Надю зацепили за ворот, когда уже выбилась из сил.
После переправы приказали выпить спирта. Не стала. Совсем не пила, не переносила спиртного. Сосед по строю шутки ради доложил командиру – саботаж, дескать, Кугушева не пьёт. Командир подошёл и вылил ей спирт за шиворот мокрой гимнастёрки. А потом влез туда рукой и стал растирать. «Всем, кто не пьёт, растираться!» В первый раз её так нескромно касался мужчина. Бежали потом километров десять. Пар клубился над спинами.
С Витей встретилась в передвижном госпитале. Угодила туда после осколочного ранения. Ранило пустяшно, навылет в мякоть плеча – но рука не рабочая, и командир отослал подлечиться в тыл. Жалел её всегда.
Судьба отвела ей на Витю лишь несколько дней.
Познакомились на танцульках. Поезд стоял вторые сутки на разъезде под городком Яссы, и прямо на платформе приключились танцульки под гармонь.
Надя танцевала со всеми, кто приглашал, Витя, с зашитым животом, плясал вприглядку. Улучив момент, подошёл, решительно оттёр намечавшихся кавалеров.
Сиренью пахло до оскомины.
Артиллерист. Красавец. До войны работал на метеостанции.
«Любовь была такая, что казалось – война закончилась».
До городка Яссы было несколько километров. В Яссах можно было бы расписаться. Витя даже разузнал, где там комендатура.
Но перед отправкой на Ковель Надю из госпиталя выписали.
«Всегда заживало на мне, как на собаке. Вот и в этот раз».
Вернулась в корпус. Вскоре поняла, что беременна. Решила: при первом же удобном случае скажу командиру. Но на очередном марше началось кровотечение. И ребёнка не стало.
Чтобы нарисовать танцульки, Яна расспрашивает, как выглядела станция, как сидел баянист, где сирень росла, про фонари уточняет.
Шуршит карандаш, расползаются швы.
– А мы с Витей где же, Яночка?
– Вон, двое, под фонарём, видите?
Ах, да, вижу. Вижу. Вон они мы. Беседуем. Обо всём сразу. О войне, о том, кто что успел до войны. О чём мечтали. Моментально стали родными. Никаких тебе вступлений. Так бывает, девочка, так бывает… И рука у меня на перевязи, да… Он порой забывался, как притиснет, у меня искры из глаз… а я молчу, и целоваться…
О том, что Витя погиб в Румынии, узнала только через полгода. Всё это время ждала от него весточки, сама выискивала, бегала встречать почтальонов. Получила письмо от его сослуживца: «Уважаемая Надежда, поскольку Виктор был мой верный боевой товарищ, с прискорбием сообщаю…»

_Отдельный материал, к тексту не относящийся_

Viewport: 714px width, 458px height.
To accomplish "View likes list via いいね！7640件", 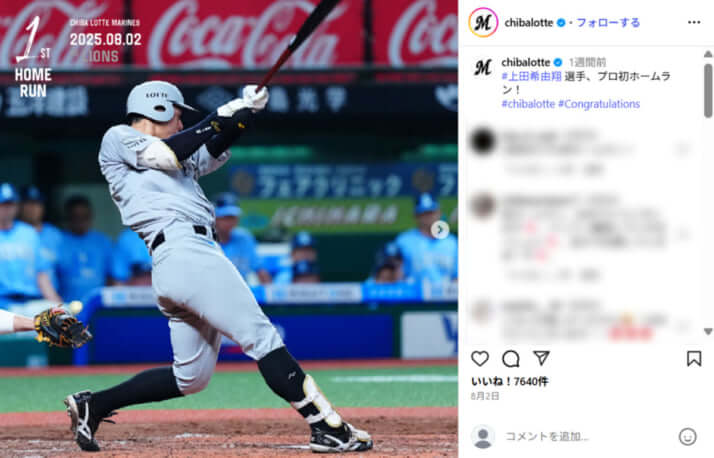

Рисовала старухе её воспоминания и не заметила, как повзрослела.
Когда-то ждала с нетерпеньем, караулила, как праздник.
Никакого праздника.
Легче не стало.
Мальчишки смотрели по-новому – одни гадко, другие задумчиво. Гадкие донимали пуще прежнего, добавив к обычным шпилькам шуточки, вгонявшие Яну в краску. Задумчивые, напротив, переставали при ней материться (на большее мало кто решался).
Родительские друзья вдруг сплошь потускнели. Разговоры их, одни и те же, растянувшиеся на много лет, невозможно стало слушать.

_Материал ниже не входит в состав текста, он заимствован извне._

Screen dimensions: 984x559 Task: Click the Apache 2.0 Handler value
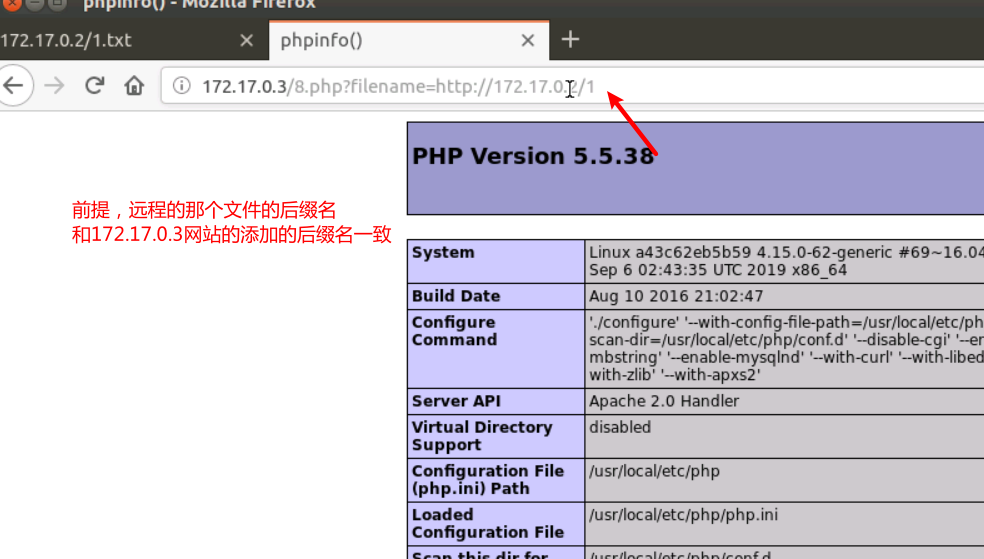664,401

Хотелось грубить по любому поводу.
Жанна Дмитриевна раздражала так, что к концу занятий начинала болеть голова.
Любимое домашнее дело – помечтать у окна – забыто напрочь.
Папа первым подвёл черту. Оглядев пришедшую из школы Яну, сказал:
– Пора бы уж подлиннее юбки носить, – и чиркнул в воздухе ладонью.
Всмотрелась вслед за ним: так и есть, и в зеркале другая Яна, и в мыслях.